Re: Unique Id Generation

2009-04-24 Thread Satish Bhatti
A follow up to this:  I implemented method (b), and ran a test that
generated 100K of ids.  This generated 1.3G worth of transaction logs.
 Question:  when can these be safely deleted?  How does one know which ones
may be deleted?  Or do they need to exist forever?

On Fri, Apr 24, 2009 at 9:52 AM, Ted Dunning ted.dunn...@gmail.com wrote:

 Of the methods proposed,

 a) recursive sequential files

 b) latest state file(s) that is updated using a pseudo transaction to give
 a
 range of numbers to allocate

 c) just probe zxid

 You should be pretty good with any of them.  With (a), you have to be
 careful to avoid race conditions when you get to the end of the range for
 the sub-level.  With (b), you get results of guaranteed nature although the
 highest throughput versions might have gaps (shouldn't bother you).  The
 code for this is more complex than the other implementations.  With (c),
 you
 could have potentially large gaps in the sequence, but 64 bits that
 shouldn't be a big deal.  Code for that version would be the simplest of
 any
 of them.
···
CHALLENGE 1: Retype the part of the thread on unique ID generation that opens with the words containing "Re: Unique Id" and closes with "of transaction logs.".
CHALLENGE 2:
Using the thread on unique ID generation, mark each statement yes or no and quote the words that decide it.
(a) The test generated 100K ids.
(b) The code for method (c) would be the most complex.
(c) Method (a) calls for care with race conditions at the end of the range.
CHALLENGE 3:
Answer these from the thread on unique ID generation.
(a) How much transaction log did the test generate?
(b) Which method did Satish Bhatti implement?
(c) How many bits are mentioned in connection with gaps in method (c)?

Location data for words and elements:
···
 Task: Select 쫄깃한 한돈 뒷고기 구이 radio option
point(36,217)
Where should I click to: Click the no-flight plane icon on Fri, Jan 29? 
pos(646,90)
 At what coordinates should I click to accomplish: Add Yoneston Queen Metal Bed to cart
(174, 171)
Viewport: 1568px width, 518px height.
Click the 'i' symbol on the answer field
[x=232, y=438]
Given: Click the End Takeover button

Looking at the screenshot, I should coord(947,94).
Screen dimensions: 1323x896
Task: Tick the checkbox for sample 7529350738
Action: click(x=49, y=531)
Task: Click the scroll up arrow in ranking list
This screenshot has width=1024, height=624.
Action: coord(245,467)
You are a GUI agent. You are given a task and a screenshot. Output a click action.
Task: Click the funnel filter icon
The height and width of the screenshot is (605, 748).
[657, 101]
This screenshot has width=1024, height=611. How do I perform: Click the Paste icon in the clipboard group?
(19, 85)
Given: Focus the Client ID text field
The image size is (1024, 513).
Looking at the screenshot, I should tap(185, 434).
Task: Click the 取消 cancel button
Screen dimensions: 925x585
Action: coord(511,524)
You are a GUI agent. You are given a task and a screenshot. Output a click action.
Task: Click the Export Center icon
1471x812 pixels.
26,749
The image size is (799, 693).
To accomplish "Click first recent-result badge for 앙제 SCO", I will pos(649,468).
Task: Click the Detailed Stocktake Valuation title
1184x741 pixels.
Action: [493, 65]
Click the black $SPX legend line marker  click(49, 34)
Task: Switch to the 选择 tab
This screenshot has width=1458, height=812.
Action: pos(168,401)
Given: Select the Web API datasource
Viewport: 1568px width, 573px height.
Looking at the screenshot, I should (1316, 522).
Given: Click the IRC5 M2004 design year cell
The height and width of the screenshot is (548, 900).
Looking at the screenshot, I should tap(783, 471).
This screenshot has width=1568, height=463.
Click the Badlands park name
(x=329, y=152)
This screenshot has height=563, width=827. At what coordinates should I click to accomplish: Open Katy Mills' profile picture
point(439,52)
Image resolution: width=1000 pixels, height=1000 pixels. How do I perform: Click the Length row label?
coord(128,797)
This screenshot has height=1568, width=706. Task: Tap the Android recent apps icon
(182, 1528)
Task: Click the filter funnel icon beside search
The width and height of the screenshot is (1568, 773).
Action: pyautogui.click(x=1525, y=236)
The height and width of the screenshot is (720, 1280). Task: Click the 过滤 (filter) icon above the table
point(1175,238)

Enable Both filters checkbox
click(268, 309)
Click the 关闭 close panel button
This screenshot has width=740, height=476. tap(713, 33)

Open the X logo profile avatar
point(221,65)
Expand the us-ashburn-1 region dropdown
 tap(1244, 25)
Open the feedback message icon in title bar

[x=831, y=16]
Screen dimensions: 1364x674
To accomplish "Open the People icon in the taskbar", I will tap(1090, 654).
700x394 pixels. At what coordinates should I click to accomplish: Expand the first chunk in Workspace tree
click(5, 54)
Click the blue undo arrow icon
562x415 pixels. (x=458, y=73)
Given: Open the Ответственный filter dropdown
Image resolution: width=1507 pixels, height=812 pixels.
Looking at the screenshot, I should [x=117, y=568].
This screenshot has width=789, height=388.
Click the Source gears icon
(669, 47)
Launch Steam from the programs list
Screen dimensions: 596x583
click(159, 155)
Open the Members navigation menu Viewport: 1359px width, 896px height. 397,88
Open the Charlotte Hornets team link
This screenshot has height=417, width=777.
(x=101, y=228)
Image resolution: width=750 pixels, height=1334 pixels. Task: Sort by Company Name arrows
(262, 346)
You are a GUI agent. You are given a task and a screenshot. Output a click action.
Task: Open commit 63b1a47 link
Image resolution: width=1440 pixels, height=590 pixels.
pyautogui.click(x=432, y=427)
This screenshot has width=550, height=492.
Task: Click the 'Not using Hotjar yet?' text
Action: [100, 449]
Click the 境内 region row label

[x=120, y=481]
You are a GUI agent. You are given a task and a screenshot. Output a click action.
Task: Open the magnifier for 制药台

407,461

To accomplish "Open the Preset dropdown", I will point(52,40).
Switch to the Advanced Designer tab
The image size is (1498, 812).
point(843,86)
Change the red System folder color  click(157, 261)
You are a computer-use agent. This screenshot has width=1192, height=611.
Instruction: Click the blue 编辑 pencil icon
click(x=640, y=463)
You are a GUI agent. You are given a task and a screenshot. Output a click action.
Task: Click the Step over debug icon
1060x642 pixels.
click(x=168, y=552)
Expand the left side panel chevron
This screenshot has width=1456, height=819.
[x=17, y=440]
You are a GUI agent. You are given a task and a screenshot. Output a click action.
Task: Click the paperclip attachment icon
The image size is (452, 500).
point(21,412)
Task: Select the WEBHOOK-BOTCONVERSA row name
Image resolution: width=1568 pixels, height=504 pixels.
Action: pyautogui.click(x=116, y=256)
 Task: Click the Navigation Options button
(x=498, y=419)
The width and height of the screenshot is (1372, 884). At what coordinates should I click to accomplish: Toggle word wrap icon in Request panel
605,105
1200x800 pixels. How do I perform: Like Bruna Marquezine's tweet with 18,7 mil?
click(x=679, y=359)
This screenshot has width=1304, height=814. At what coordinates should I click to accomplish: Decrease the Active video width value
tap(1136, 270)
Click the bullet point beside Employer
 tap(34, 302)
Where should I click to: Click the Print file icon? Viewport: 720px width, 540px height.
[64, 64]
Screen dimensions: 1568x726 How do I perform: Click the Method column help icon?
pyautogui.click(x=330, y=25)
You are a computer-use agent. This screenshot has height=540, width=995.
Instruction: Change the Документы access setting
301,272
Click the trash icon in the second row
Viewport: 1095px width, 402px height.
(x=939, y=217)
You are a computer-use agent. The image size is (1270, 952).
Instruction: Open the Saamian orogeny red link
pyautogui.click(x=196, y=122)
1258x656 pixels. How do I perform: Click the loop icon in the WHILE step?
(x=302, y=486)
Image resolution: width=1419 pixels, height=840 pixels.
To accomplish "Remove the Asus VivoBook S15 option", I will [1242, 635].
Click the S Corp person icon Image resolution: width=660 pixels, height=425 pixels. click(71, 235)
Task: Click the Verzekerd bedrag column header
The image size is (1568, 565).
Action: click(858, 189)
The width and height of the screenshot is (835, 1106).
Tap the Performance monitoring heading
···
EXERCISE RESPONSE 1:
Re: Unique Id Generation

2009-04-24 Thread Satish Bhatti
A follow up to this:  I implemented method (b), and ran a test that
generated 100K of ids.  This generated 1.3G worth of transaction logs.

EXERCISE RESPONSE 2:
(a) Yes: "ran a test that generated 100K of ids"
(b) No: "Code for that version would be the simplest of any of them."
(c) Yes: "you have to be careful to avoid race conditions when you get to the end of the range for the sub-level"

EXERCISE RESPONSE 3:
(a) 1.3G
(b) Method (b)
(c) 64